- DETALLES DE LA TAREA -
Resume en dos oraciones el fragmento sobre el zanfonista.

Si bien la música es un hilo conductor en su vida, desde el canchengue murguero de Buenos Aires, Montevideo o San Pablo pasando por el incomprendido estudiante de acordeón de la Universidad de Tel Aviv o al aplicado y sumiso zanfonista de la Escuela de Folclore de Buda, también hubo una época en que vivió el sueño de un pueblo.

Siempre repite aquello de sacar a los judíos de la diáspora y la diáspora de los judíos y de cómo se dio de narices frente a una guerra llena de fascistas. “No odiaba a los árabes y eso era un verdadero problema”, repite cuando explica por qué dejó en 2002 Israel.

El caso es que su genialidad, venga de donde venga, permite colocarlo en el espectro de la música de Hungría como un referente del sincretismo musical. Es un músico hábil, ingenioso y creativo que ha logrado descubrir en la zanfona los ritmos bailongos del profundo nordeste de Brasil. Él explica, para hacerla corta, que lo que hace es reproducir en la zanfona el forró, el bahiano, el maracatú y el aboio, por mencionar unos cuantos ritmos brasileros. ¡Magistral!

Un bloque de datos
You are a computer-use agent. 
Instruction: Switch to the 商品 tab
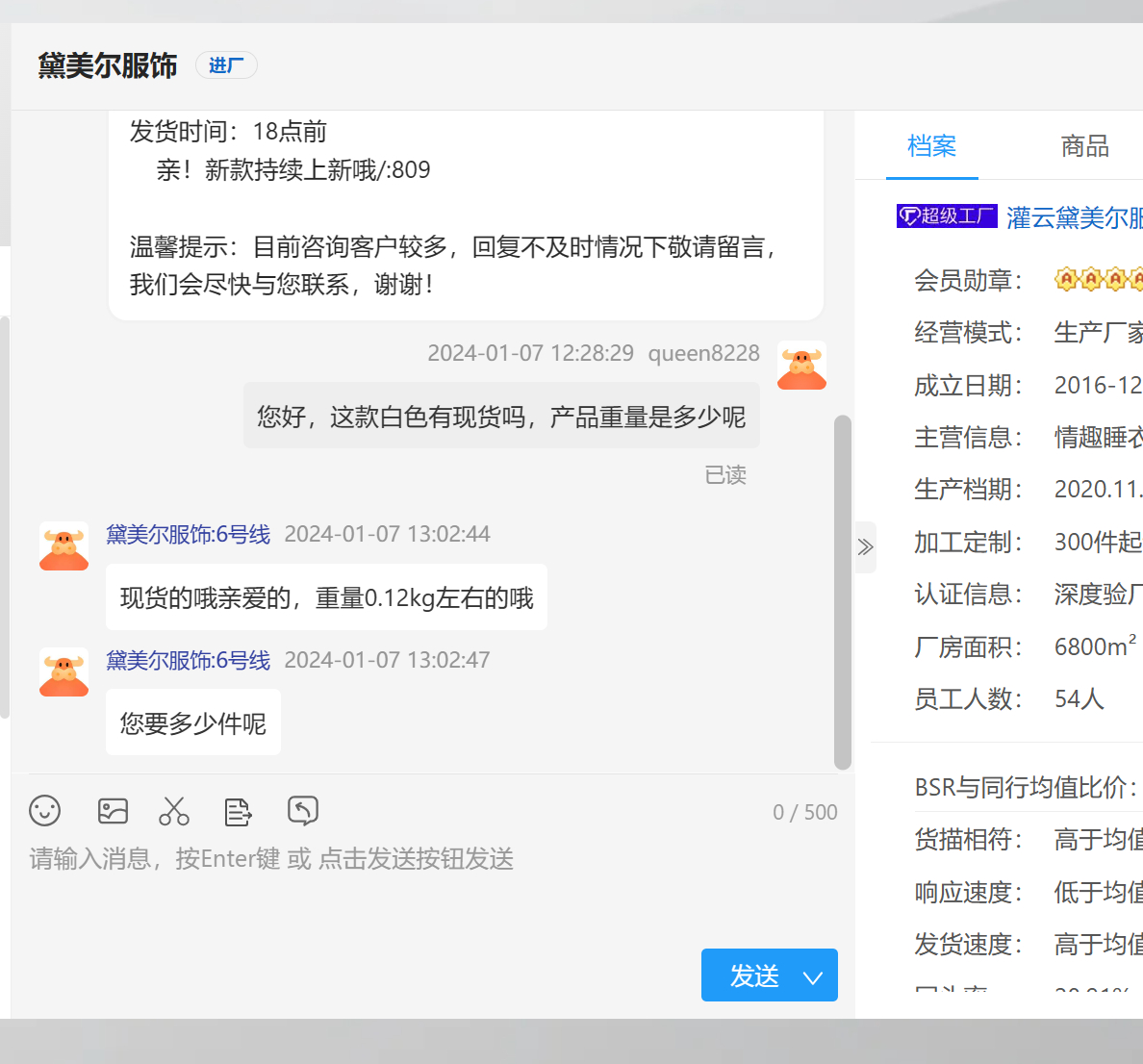[1084, 146]
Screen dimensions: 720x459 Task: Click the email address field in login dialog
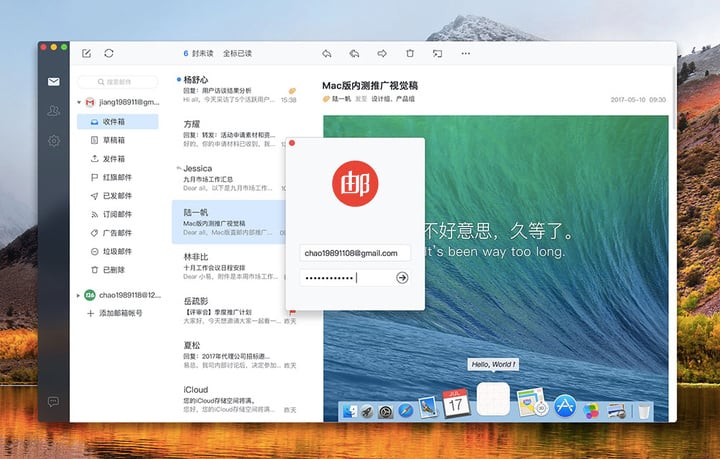click(x=355, y=253)
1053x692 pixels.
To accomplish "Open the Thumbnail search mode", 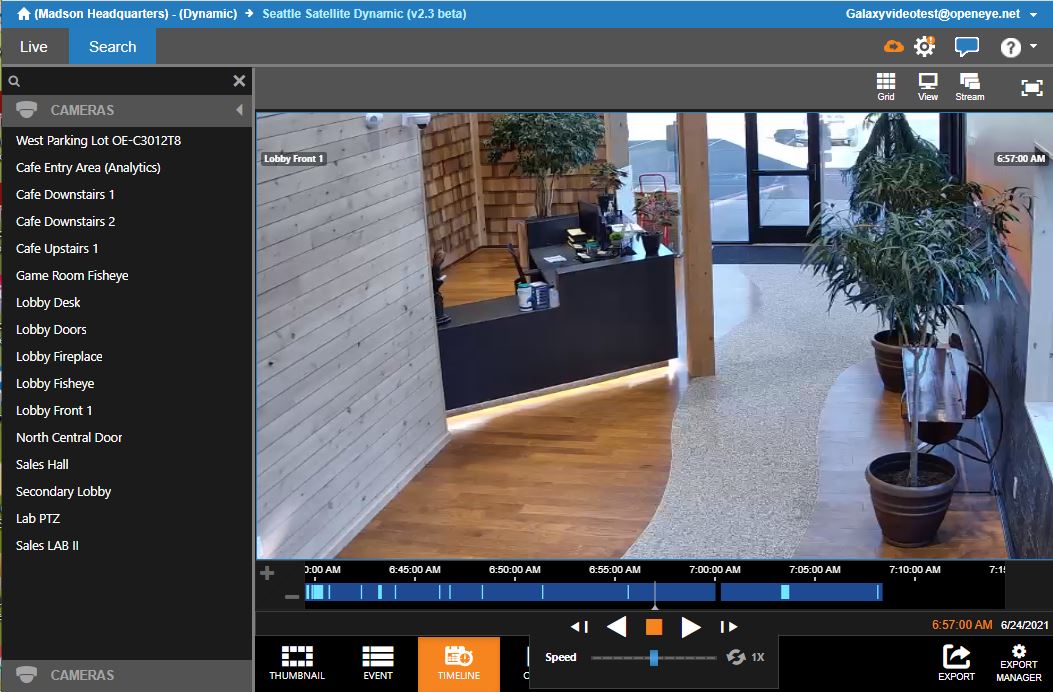I will (297, 663).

- RESULTADO A CONTINUACIÓN -
La música ha sido el hilo conductor de su vida, aunque también vivió una época el sueño de un pueblo y dejó Israel en 2002, explicando que no odiaba a los árabes. Puede situarse como un referente del sincretismo musical en Hungría, ya que reproduce en la zanfona ritmos del nordeste de Brasil como el forró, el bahiano, el maracatú y el aboio.